Parisiens, il ne vous reste plus que quelques heures pour profiter des Autolib'.
À 23 h 59 précises ce mardi, le service d'autopartage automobile du groupe Bolloré coupe le contact. Après sept ans d'activité, ses 4 000 Bluecar, ces petites voitures électriques grises, commencent déjà à disparaître des rues de la capitale et de l'Île-de-France, laissant pour seuls stigmates leurs 6 000 bornes de recharge électrique et leurs «totems», ces petits espaces de réservation.
Quelques mois seulement après le fiasco de la relance des Vélib', ce nouveau naufrage met à mal la stratégie de mobilité individuelle antipollution déployée ces dernières années par la maire de Paris, Anne Hidalgo. À l'inverse de Smovengo, l'opérateur des Vélib', qui dispose finalement d'un sursis jusqu'à la rentrée pour déployer ses bicyclettes, l'arrêt des opérations des Autolib' s'est fait, lui, brutalement.
Bataille de chiffres
Lourdement déficitaire, le service d'autopartage du groupe Bolloré a été résilié le 21 juin par le Syndicat mixte Autolib' Vélib' Métropole (SAVM, qui réunit 103 communes dont Paris). Depuis, les deux parties se rejettent la responsabilité de cet accident industriel. Fiasco financier, l'aventure Autolib' vire à la foire d'empoigne où chaque partie y va de sa facture.
Marie Bolloré, directrice générale des applications mobilité du groupe familial, chiffre à «environ 250 millions d'euros» le coût total des indemnisations que lui doit le syndicat mixte. À fin 2017, les pertes d'Autolib' s'élevaient à 210 millions d'euros, dont 60 millions sont contractuellement à la charge du groupe Bolloré. «Il nous restera donc à recouvrer 150 millions d'euros, auxquels vont s'additionner tous les contrats que l'on arrête, les coûts de départ des collaborateurs, les valeurs nettes comptables de biens, comme les bornes de charge. Cela se chiffre à environ 250 millions», estime sa directrice générale. «Près de 500 personnes travaillent pour le service Autolib' dont 260 sont directement salariées par notre groupe», souligne-t-on en interne pour justifier ces surcoûts.
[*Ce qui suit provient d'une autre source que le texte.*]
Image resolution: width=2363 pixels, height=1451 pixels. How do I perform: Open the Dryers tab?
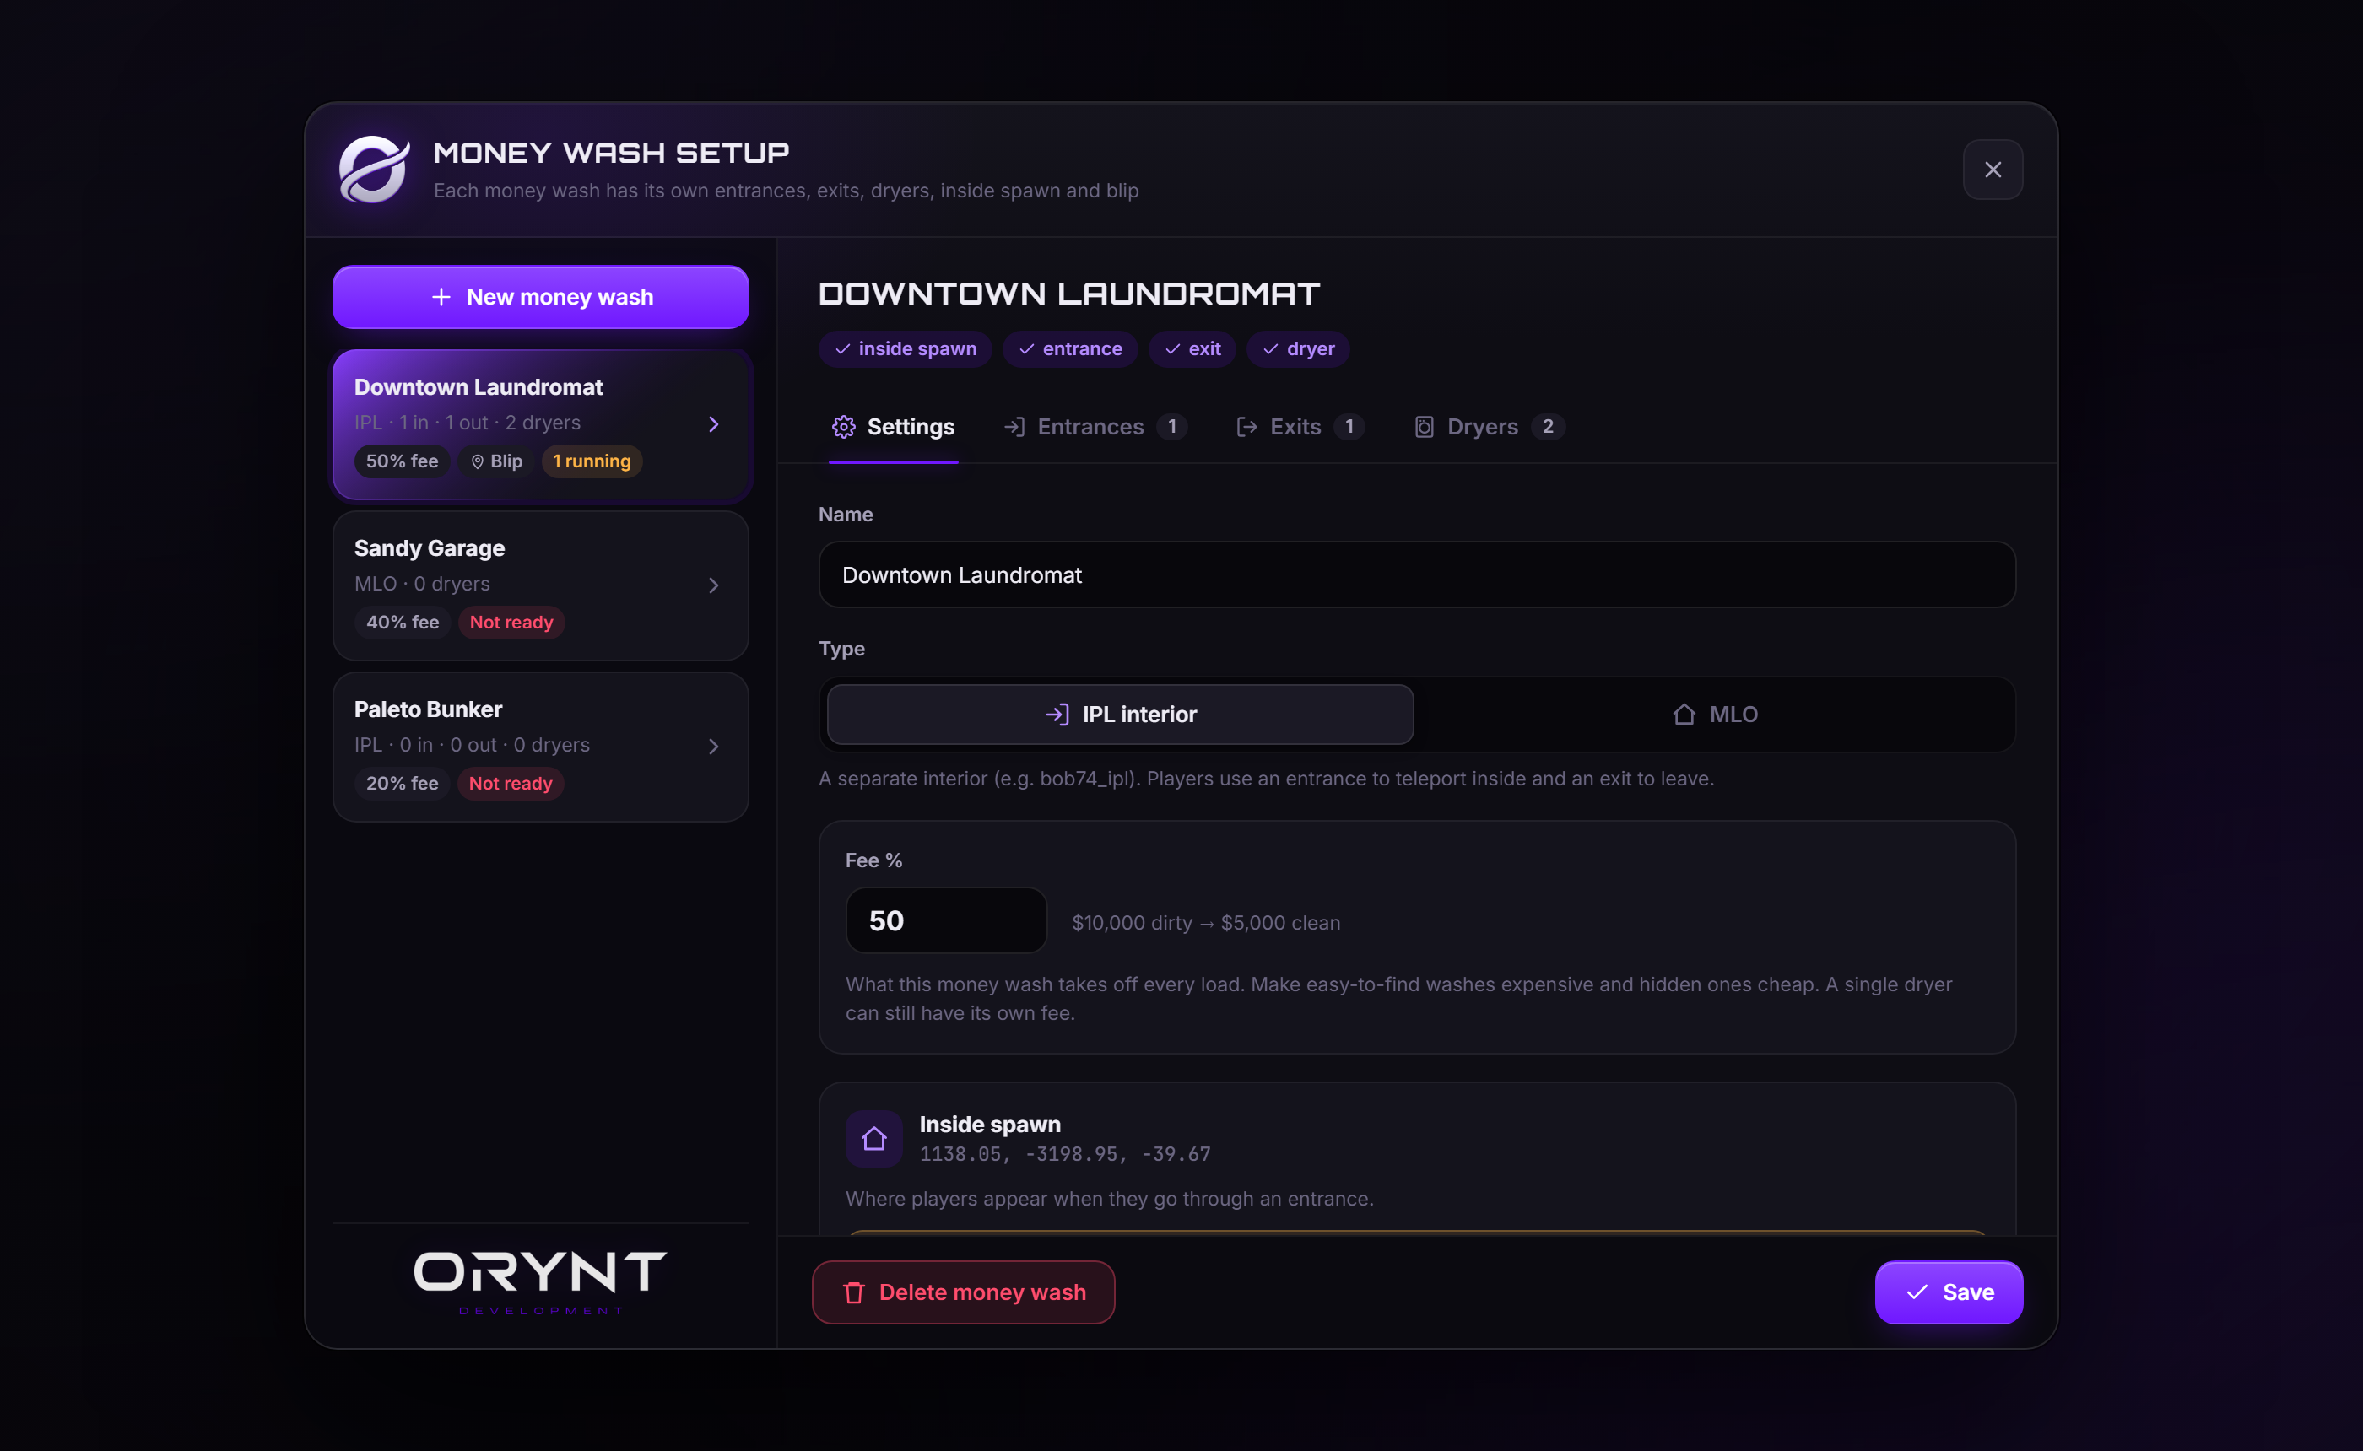[1490, 427]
Ce chiffrage fait bondir la Mairie de Paris, principal actionnaire du syndicat mixte. «Le groupe Bolloré a la calculette facile», note un proche de la maire, Anne Hidalgo. Pour Catherine Baratti-Elbaz, présidente du syndicat mixte et maire PS du XIIe arrondissement de Paris, les propos de Marie Bolloré sont «indécents». «Penser que les 103 collectivités que je représente vont prendre cette estimation pour argent comptant et la faire payer aux contribuables est inadmissible… On parle d'argent public», s'insurge l'élue. Celle-ci espère que les discussions avec le groupe Bolloré, «jamais rompues même si elles restent très tendues», vont permettre d'avancer d'ici la réunion de son comité syndical, courant septembre. Mais rien n'est moins sûr. Son syndicat, qui se prépare à lancer des audits externes, estime la facture plus proche des 50 millions d'euros, soit cinq fois inférieure au montant annoncé par Marie Bolloré.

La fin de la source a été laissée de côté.